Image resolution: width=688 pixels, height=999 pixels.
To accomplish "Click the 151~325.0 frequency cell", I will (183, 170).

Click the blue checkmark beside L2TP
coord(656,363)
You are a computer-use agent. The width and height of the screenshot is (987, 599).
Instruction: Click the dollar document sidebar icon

============================================================

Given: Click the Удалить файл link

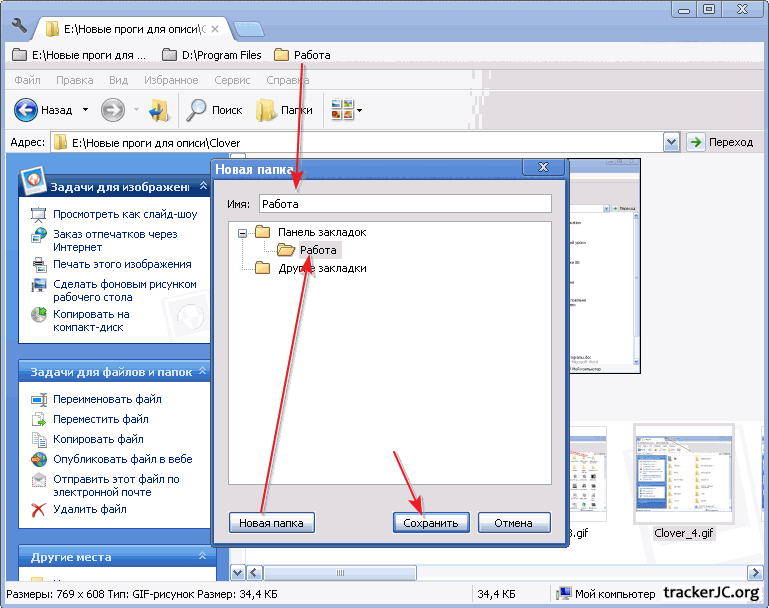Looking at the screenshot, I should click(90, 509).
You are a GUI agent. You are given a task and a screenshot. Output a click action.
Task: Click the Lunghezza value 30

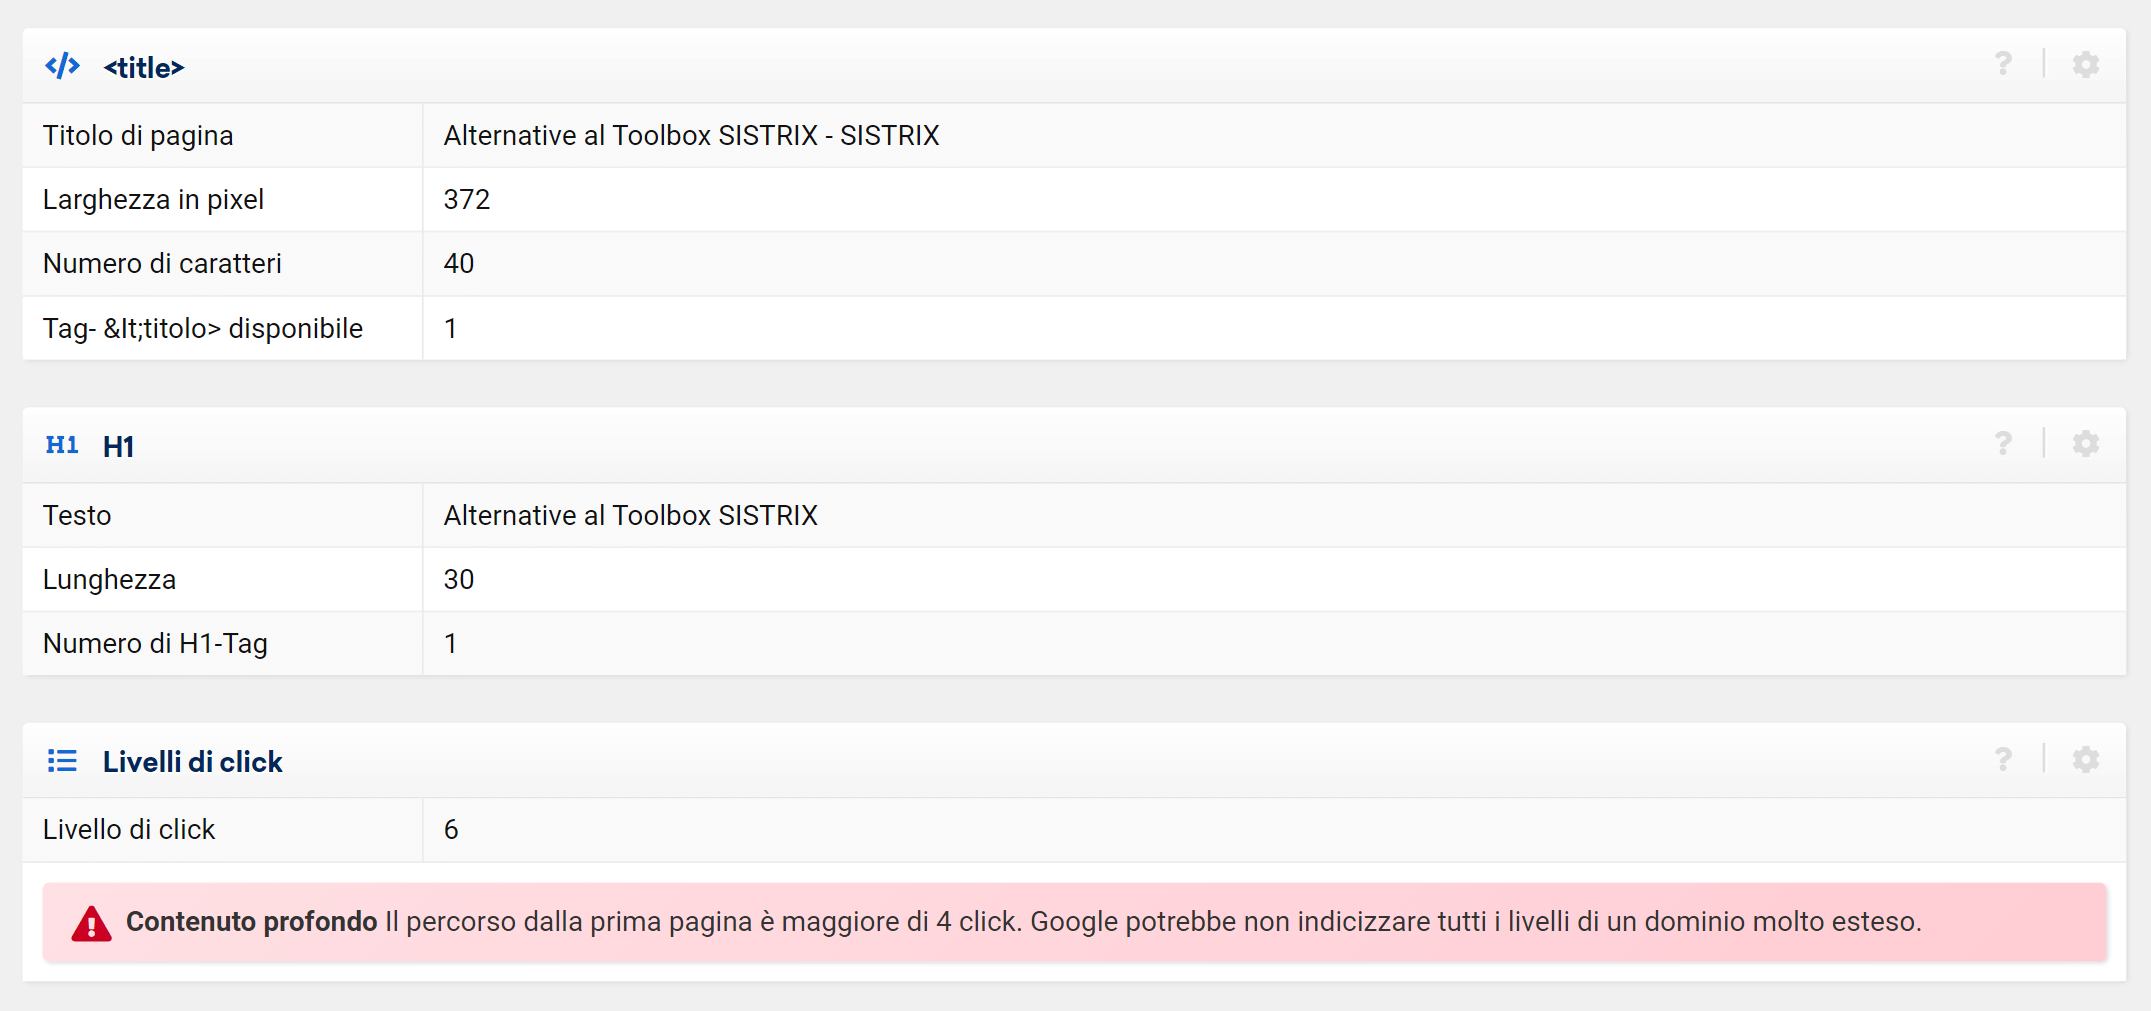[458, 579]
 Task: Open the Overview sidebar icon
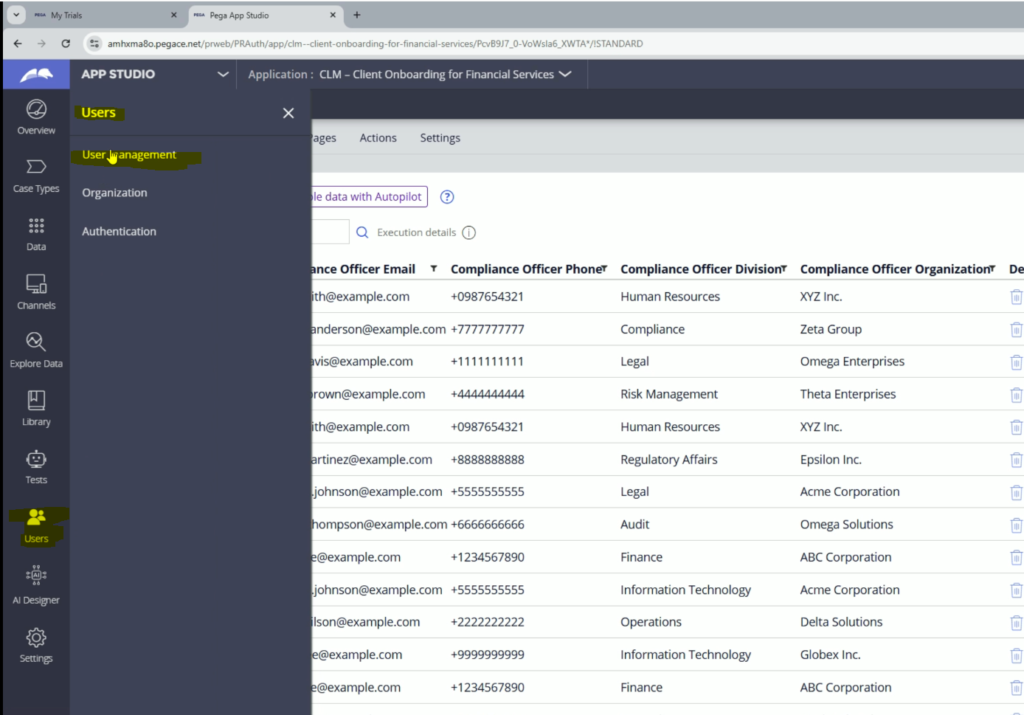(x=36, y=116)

============================================================

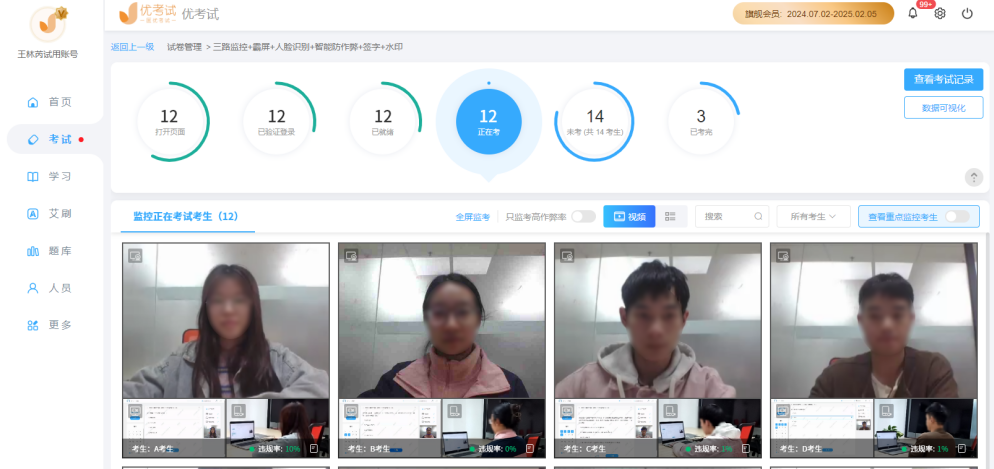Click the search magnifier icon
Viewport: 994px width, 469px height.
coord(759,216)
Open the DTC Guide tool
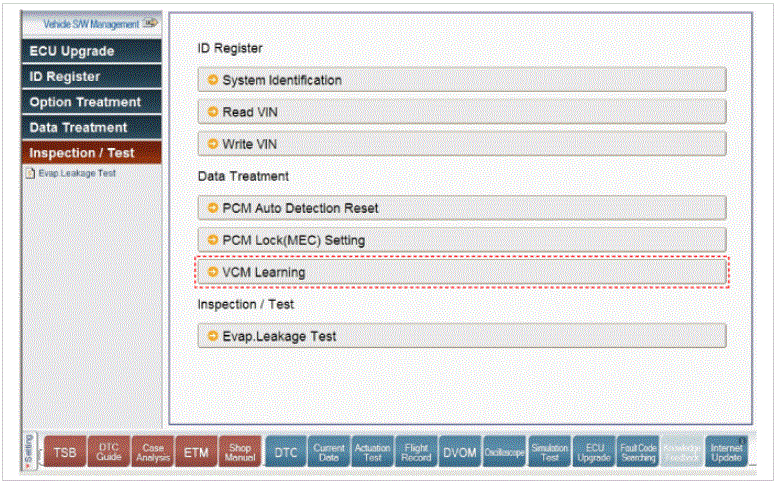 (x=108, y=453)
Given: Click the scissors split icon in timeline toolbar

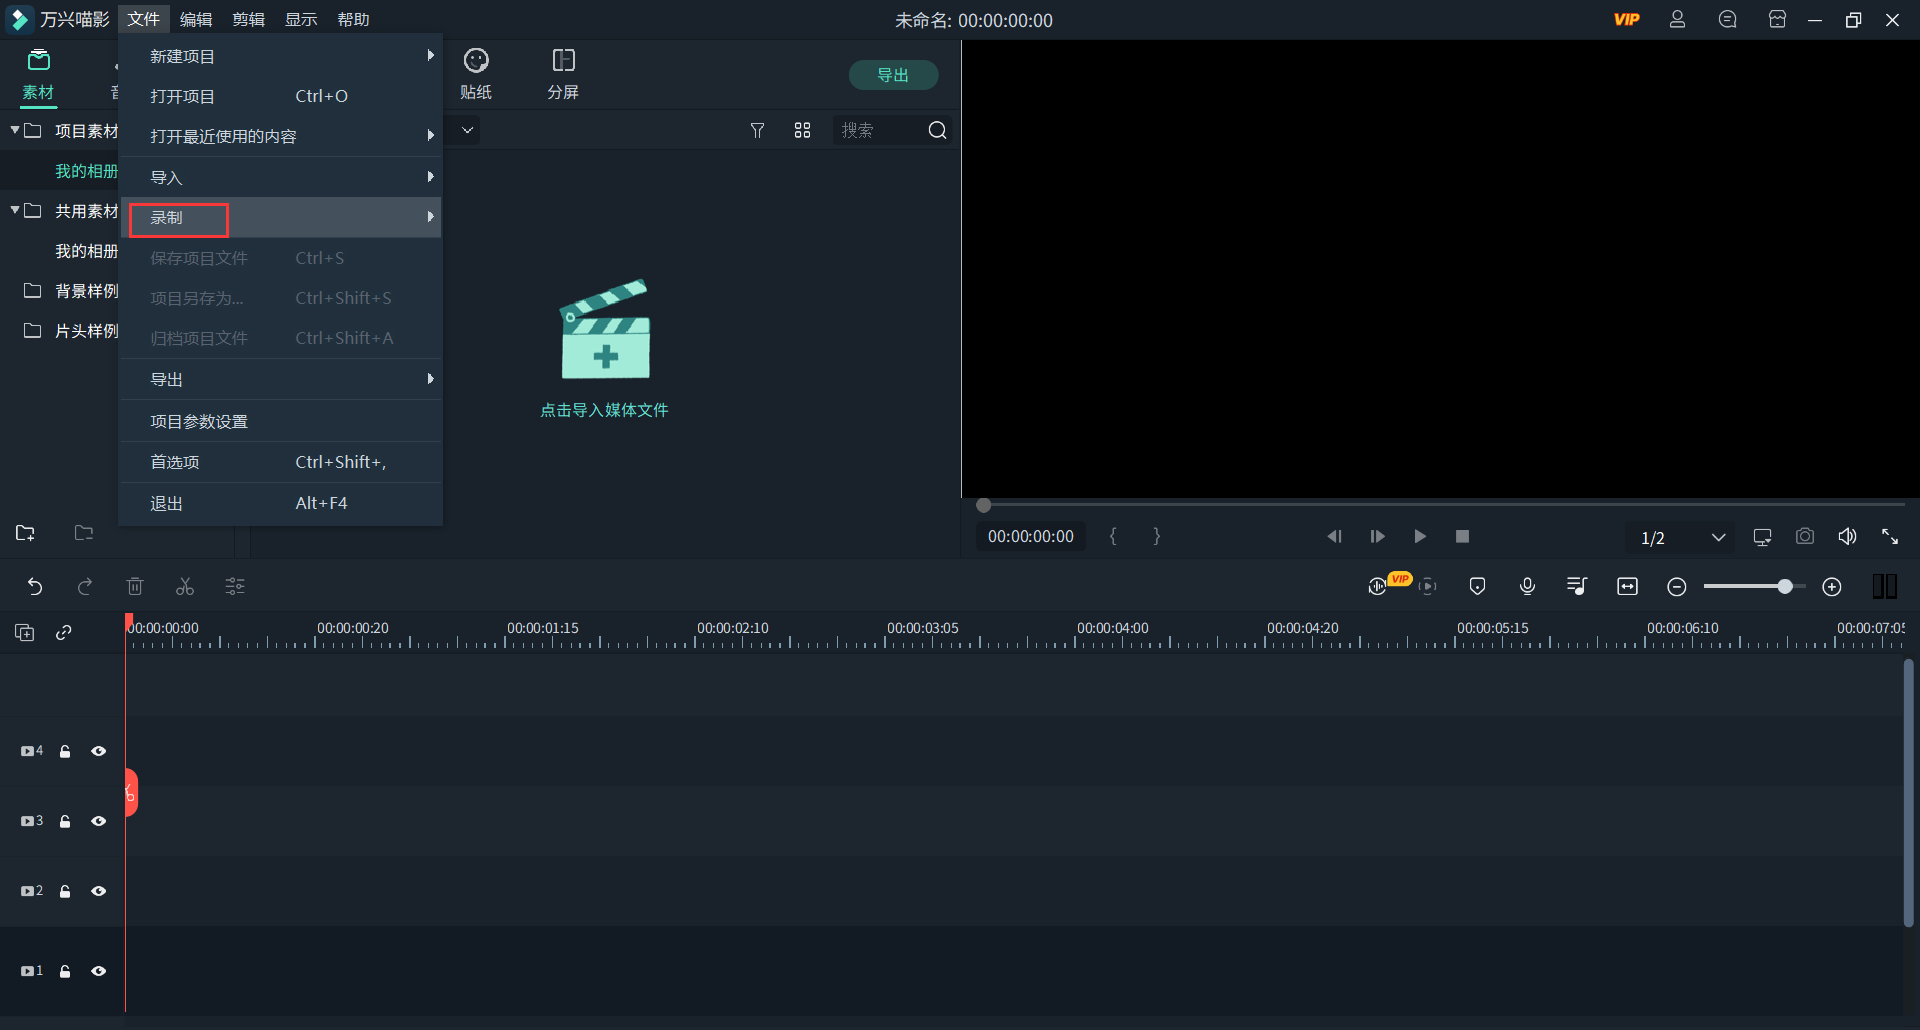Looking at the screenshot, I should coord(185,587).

============================================================

• [YOUR ASSIGNMENT]: Please transcribe exactly the lines above from the line that has "Image resolution: width=688" up to and including the line that has "Instruction: Click the"; no other line belongs in the answer.

• [OUTPUT BELOW]:
Image resolution: width=688 pixels, height=999 pixels.
To accomplish "Click the 151~325.0 frequency cell", I will (183, 170).

Click the blue checkmark beside L2TP
coord(656,363)
You are a computer-use agent. The width and height of the screenshot is (987, 599).
Instruction: Click the dollar document sidebar icon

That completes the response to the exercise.